Je continue d’observer la jeune femme qui m’examine très attentivement de la tête aux pieds.

    Thraän me fait avancer vers elle. Celle-ci me sourit, mais je ne suis pas très réceptive alors elle soupire puis, dit quelque chose à Thraän qui le fait rire aussitôt.

Nous sortons de la cuisine et arrivons à l’entrée où il y a le grand escalier.

    Thraän parle avec Kirah puis il s’adresse ensuite à moi : « J’ai quelque chose d’important à faire, je ne serai pas long. Kirah va s’occuper de toi, après nous irons faire un tour dans la cité si tu n’es pas trop fatiguée et plus tard, nous irons voir le médecin, car lorsque j’y suis allé, il était introuvable. »

Je m’ennuie tellement dans cette maison que je suis tout de suite ravie par cette proposition.

Kirah s’exprime cette fois-ci dans ma langue et rassure Thraän qui est sur le point de nous laisser seules : « Thraän, voyons, ne t’inquiète pas, je m’occuperai bien de ta protégée, tu en as ma parole ! »

Il lui sourit, puis il se retourne vers la porte et s’en va.

    Kirah m’accompagne dans ma chambre. Elle me demande de faire ma toilette avant qu’elle ne me prépare. Seulement il n’y a pas de tuyau de douche, ni de pommeau, ni de bouton, rien !

« Comment ce truc peut-il bien fonctionner ? »

    D’un air embarrassé, je lui fais savoir que je ne sais pas comment utiliser ce système.

Elle semble très étonnée, car Thraän lui a expliqué d’où je venais, mais elle me confie qu’elle n’avait jamais quitté Nosfuria et pensait que sur Terre les choses étaient semblables à ici. C’est alors qu’elle m’explique qu’il s’agit en fait d’un automatisme. La douche est un cylindre transparent avec deux portes qui coulissent de gauche à droite. Il faut rentrer à l’intérieur de la cabine, bien au centre pour que l’eau s’écoule par le haut. Des petites lumières au sol de la cabine délimitent le centre et les bords. Il n’y a pas de tuyau, de pommeau, rien et la température est réglée automatiquement.

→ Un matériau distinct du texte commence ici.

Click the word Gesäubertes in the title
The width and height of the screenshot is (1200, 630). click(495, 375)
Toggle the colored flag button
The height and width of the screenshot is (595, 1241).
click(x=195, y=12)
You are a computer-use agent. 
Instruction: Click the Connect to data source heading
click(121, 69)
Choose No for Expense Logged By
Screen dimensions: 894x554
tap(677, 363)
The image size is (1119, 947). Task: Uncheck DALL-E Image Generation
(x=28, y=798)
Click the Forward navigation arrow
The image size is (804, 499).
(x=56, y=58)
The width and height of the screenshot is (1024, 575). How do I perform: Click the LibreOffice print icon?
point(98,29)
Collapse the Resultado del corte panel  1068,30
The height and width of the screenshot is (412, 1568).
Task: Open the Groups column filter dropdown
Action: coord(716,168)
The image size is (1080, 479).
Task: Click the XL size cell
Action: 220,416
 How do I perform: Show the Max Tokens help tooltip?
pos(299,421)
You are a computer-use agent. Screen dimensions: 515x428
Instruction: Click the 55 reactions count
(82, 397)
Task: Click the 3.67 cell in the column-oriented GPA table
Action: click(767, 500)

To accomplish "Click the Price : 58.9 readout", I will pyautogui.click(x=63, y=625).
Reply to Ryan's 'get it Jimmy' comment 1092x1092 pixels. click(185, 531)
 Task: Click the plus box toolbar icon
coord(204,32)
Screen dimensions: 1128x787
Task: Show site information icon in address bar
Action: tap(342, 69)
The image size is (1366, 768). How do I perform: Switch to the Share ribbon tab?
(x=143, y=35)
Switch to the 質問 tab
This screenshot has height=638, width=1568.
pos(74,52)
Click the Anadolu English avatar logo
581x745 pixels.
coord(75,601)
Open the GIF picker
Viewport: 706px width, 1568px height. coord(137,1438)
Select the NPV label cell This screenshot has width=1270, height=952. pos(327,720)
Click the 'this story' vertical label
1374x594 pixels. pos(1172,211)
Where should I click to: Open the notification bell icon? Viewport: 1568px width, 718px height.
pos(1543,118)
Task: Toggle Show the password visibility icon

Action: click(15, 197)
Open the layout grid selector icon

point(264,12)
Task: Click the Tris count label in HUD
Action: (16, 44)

Après avoir terminé, il convient de franchir la bordure où sont situées les petites lumières, alors l’eau s’arrête de couler et les portes s’ouvrent automatiquement. Tout ceci parait vraiment novateur pour moi…

    Je reviens dans la chambre et là, je distingue une dizaine de magnifiques robes étendues sur le lit en suspension. Elles sont plus splendides les unes que les autres. Kirah me demande d’en choisir une.

Il y en a une qui m’attire plus que les autres : très longue, fabriquée dans un tissu léger, bleu ciel, avec de larges bretelles et il y a une petite ceinture dorée autour de la taille formant un feuillage, un peu comme des feuilles de laurier.

Je l’enfile. Je dois dire que cette robe met agréablement mes formes en valeur.

    Kirah range les autres robes dans cette armoire qui vient d’apparaitre sous mes yeux dans un des murs et que je n’avais jamais remarquée jusqu’à présent. Ensuite, elle me fait approcher d’un appareil de forme carré posé sur la table. À l’intérieur du cube, il y a une sorte de moulage formant un visage. Il faut d’abord programmer les teintes désirées et la partie du visage que l’on souhaite enjoliver. Une fois le visage posé au-dessus du moulage, une lumière bleue comme une sorte de flash apparait instantanément et le maquillage est directement reproduit sur votre peau. Ingénieux !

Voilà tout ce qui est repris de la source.